Liz pense trouver en son professeur un modèle, un appui. Peut-être une façon de compenser la présence maternelle qu’elle n’a pas autant qu’elle le voudrait. Jérémie Rénier brille lui aussi dans le rôle de Fred, tant son personnage passe avec habileté d’un visage à l’autre : celui du pro encourageant… et celui de l’homme et de son emprise. Quand un événement fait tout basculer, la compétition devient alors un duel, et c’est à celui ou celle qui saura se défaire le premier de cette emprise qui l’emportera. Ils ont chacun tout à perdre.

Charlène Favier construit avec Slalom une atmosphère littéralement glaçante, puisque plus le film avance, et plus l’on sent Lyz prisonnière d’une montagne de plus en plus tourmentée. Chaque acte du film s’introduit par de magnifiques plans de paysages alpins, pourtant de plus en plus troubles : la nuit, le brouillard, la neige. Tout semble se refermer sur Lyz, qui trouve sa respiration dans chaque course. Elles sont brutes, incisives. On franchit chaque étape de la compétition en se demandant si Lyz perd un peu plus le contrôle de sa propre existence.
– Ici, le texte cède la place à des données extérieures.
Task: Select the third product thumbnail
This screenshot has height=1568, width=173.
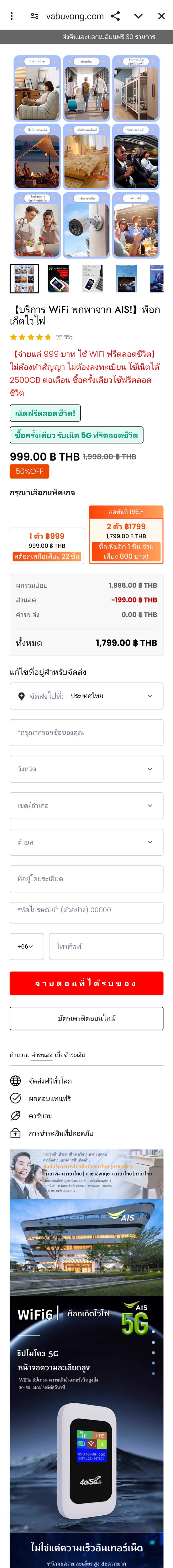Action: pyautogui.click(x=92, y=279)
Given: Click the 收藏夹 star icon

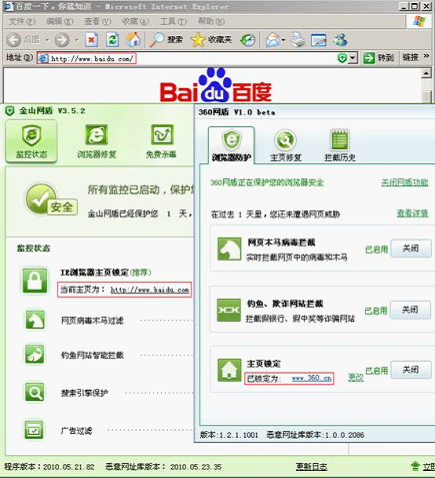Looking at the screenshot, I should click(198, 40).
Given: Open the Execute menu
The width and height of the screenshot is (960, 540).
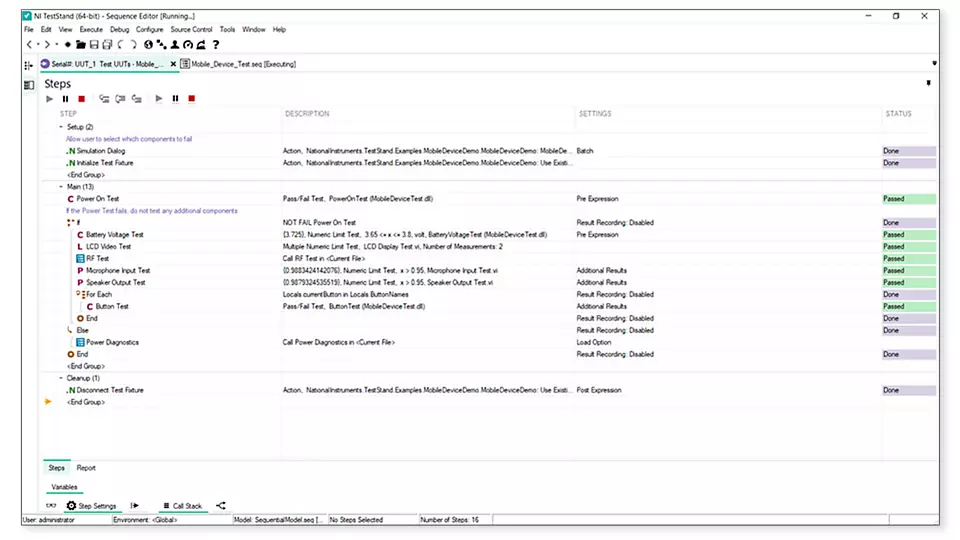Looking at the screenshot, I should click(91, 30).
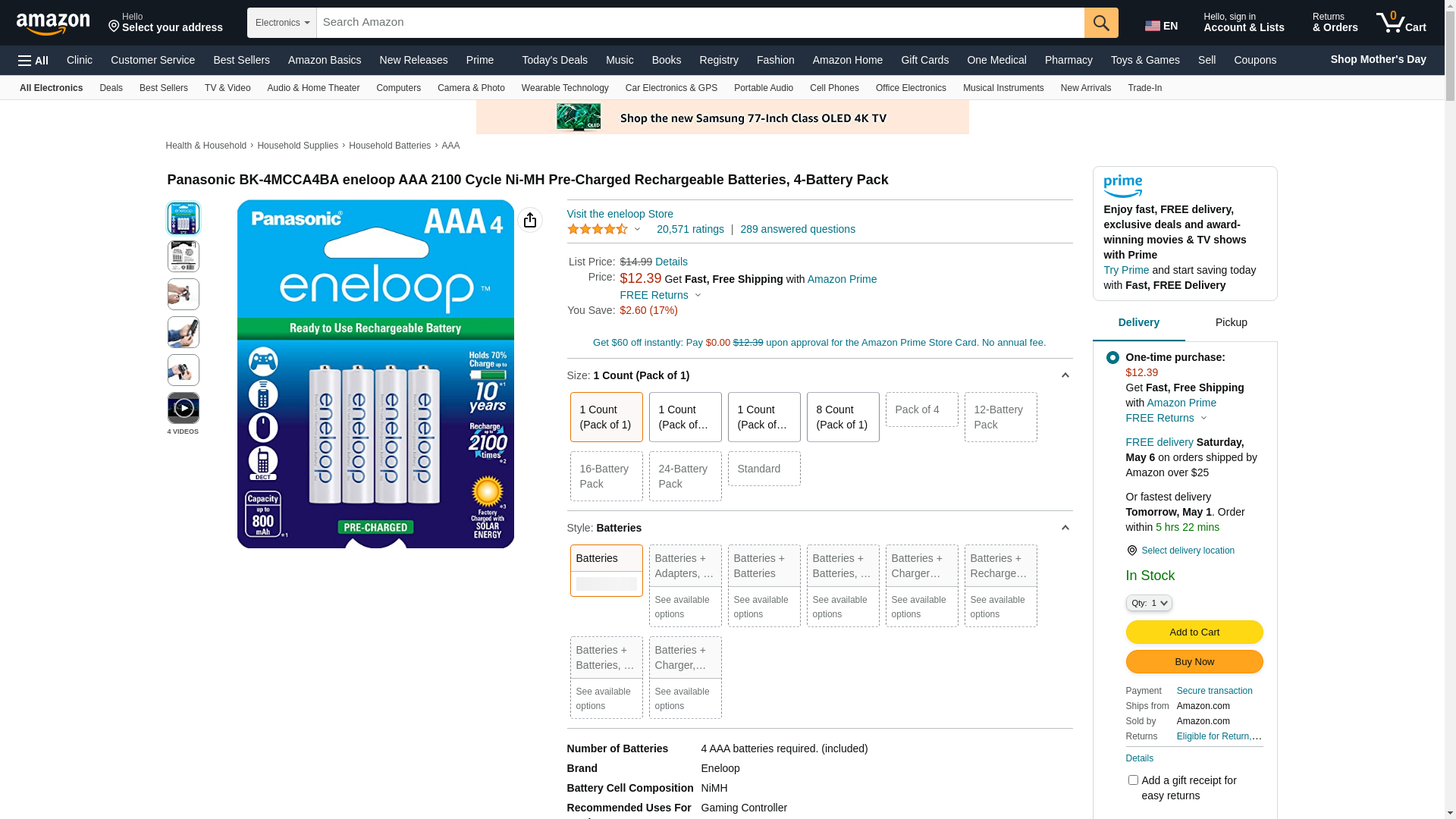
Task: Open the Qty quantity dropdown
Action: 1149,603
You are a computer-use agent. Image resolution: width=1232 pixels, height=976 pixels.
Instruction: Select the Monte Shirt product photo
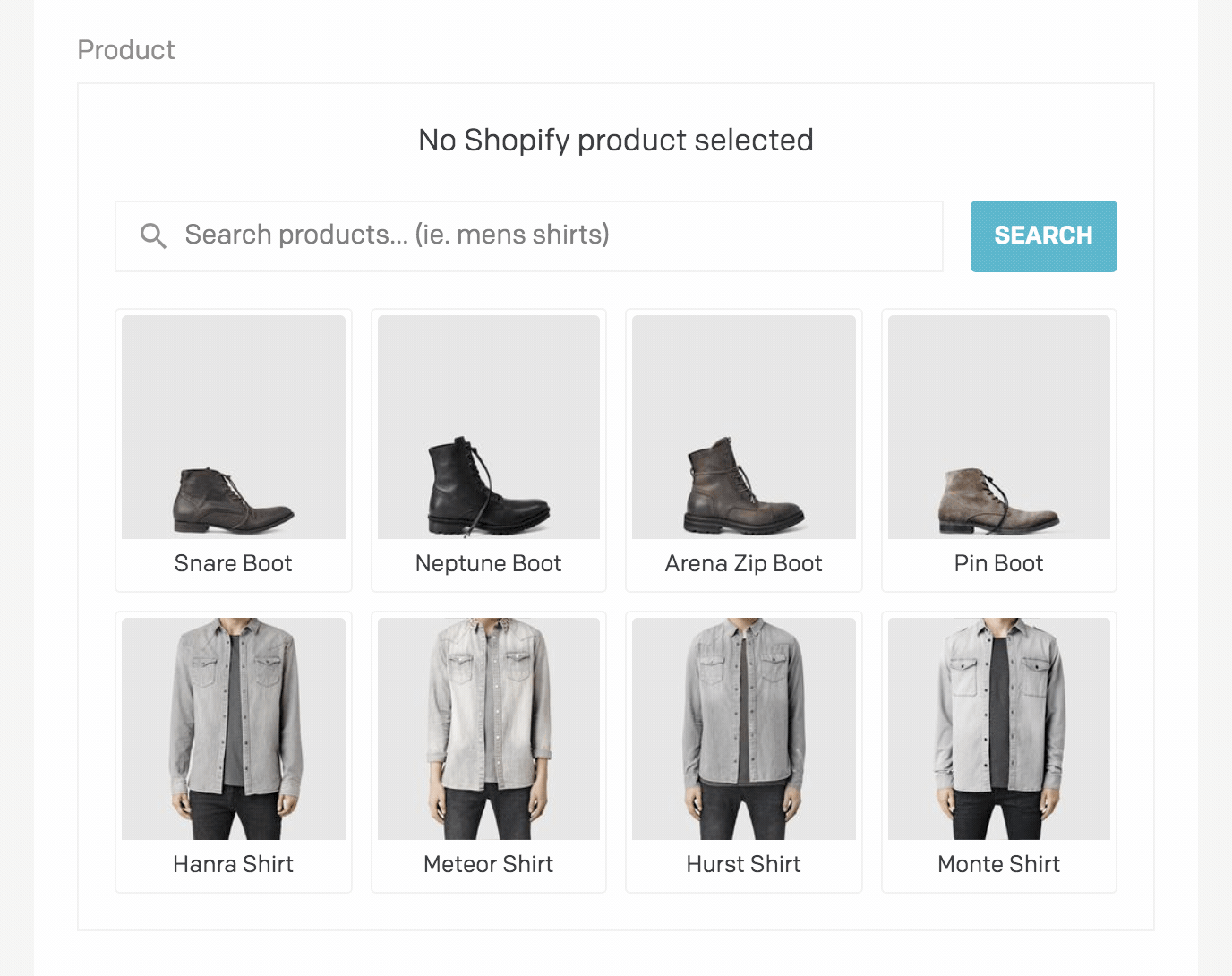[x=999, y=729]
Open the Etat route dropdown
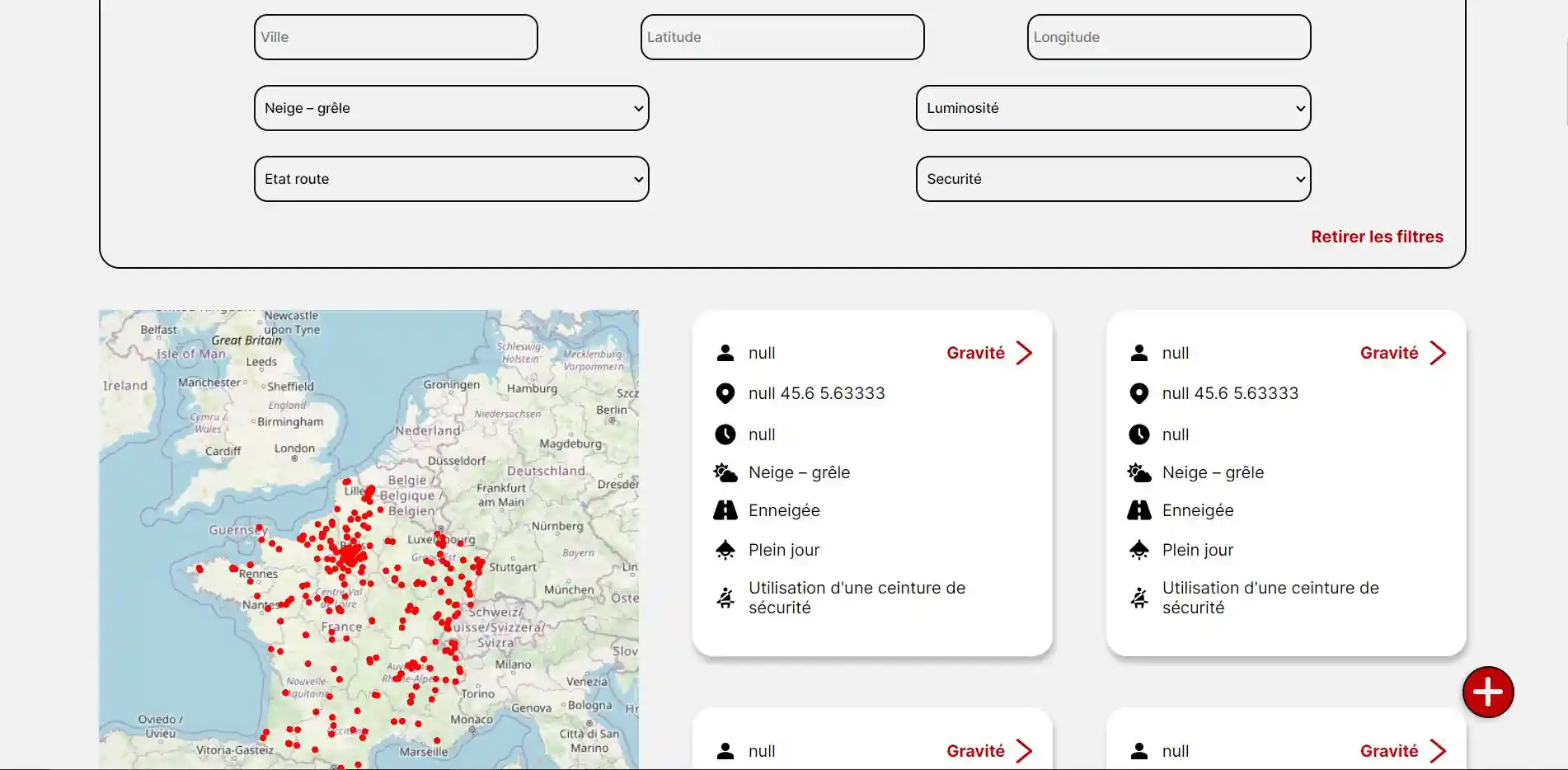The height and width of the screenshot is (770, 1568). coord(451,179)
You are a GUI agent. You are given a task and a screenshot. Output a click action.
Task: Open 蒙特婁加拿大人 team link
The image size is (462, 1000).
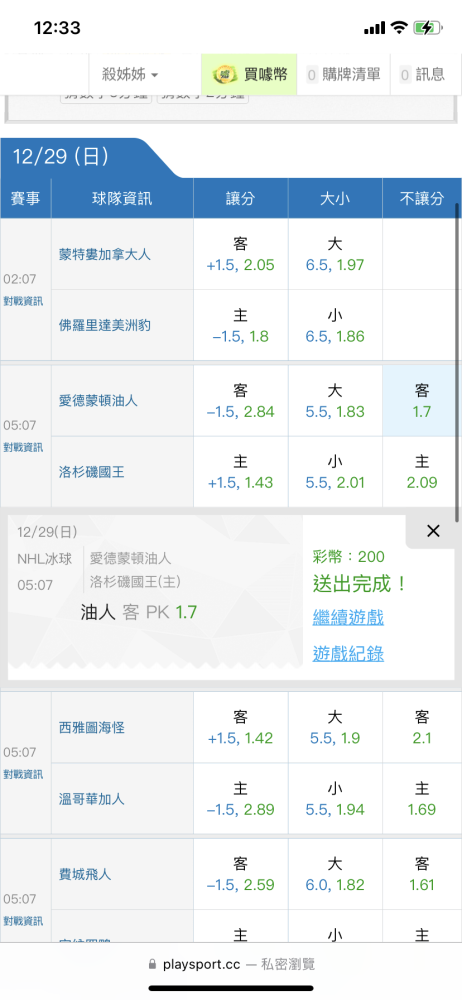105,254
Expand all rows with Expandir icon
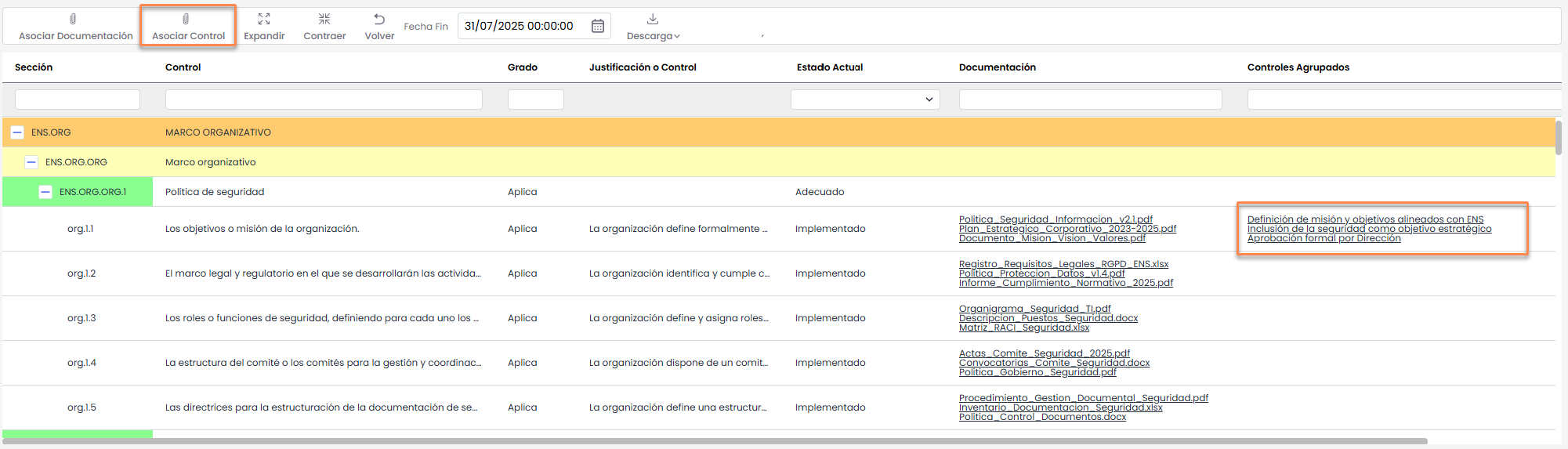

Car l’étau se resserre peu à peu autour de Lyz. Slalom, c’est aussi ce constant passage d’un visage à l’autre de Jérémie Renier, tel L’Amant double de François Ozon. Il y a le visage public : celui de l’entraîneur qui veut le meilleur pour son élève, qui fait tout pour l’aider à passer outre ses soucis personnels. Sauf qu’une fois les lumières éteintes et plus aucun témoin à l’horizon, c’est le monstre qui ressurgit. Celui dont l’emprise est de plus en plus forte : demander à Lyz de venir vivre avec lui et sa compagne, c’est s’assurer de l’avoir « à portée de main »… et pourtant sous les yeux (fermés) même de l’être aimé.

Et il y a les agressions. Multiples. Froides. Charlène Favier ne quitte jamais le point de vue de son héroïne, chez qui tout semble s’éteindre par instinct de survie. Lyz cède sous la contrainte, à plusieurs reprises, et l’on voit le regard de Noée Abita se perdre dans le lointain, à espérer que le supplice s’achève. On lit en elle l’absence totale de désir et de réciprocité envers cet homme, l’état de sidération total dans laquelle elle se plonge, par instinct de survie, sûrement.

Cette montée en pression est contrebalancée par les victoires de Lyz, qui lui permettent peu à peu de prendre confiance en elle, mais surtout de reprendre possession de son être. Comment s’affranchir de son tortionnaire ? La réponse s’échappe presque dans un murmure, qui n’aura pourtant jamais été si fort. Non, c’est non.

Cette histoire, c’est aussi celle de sa réalisatrice. Qui a vécu exactement la même chose que son héroïne. Ce traumatisme, elle nous le fait vivre à cent pour cent. Et cette longue quête de reconstruction aussi. C’est tout simplement brillant.

Aujourd’hui, Slalom est nommé aux César dans la catégorie meilleur premier film.

Aujourd’hui, Noée Abita est nommée aux César dans la catégorie meilleur espoir féminin.

Aujourd’hui, Slalom est disponible à tout moment sur Ciné+.

Aucune raison de passer à côté, donc. Alors allez-y.

Slalom, de Charlène Favier. Écrit par Charlène Favier et Marie Talon. Avec Noée Abita, Jérémie Renier. Sorti au cinéma le 19 mai 2021, actuellement disponible sur Ciné+.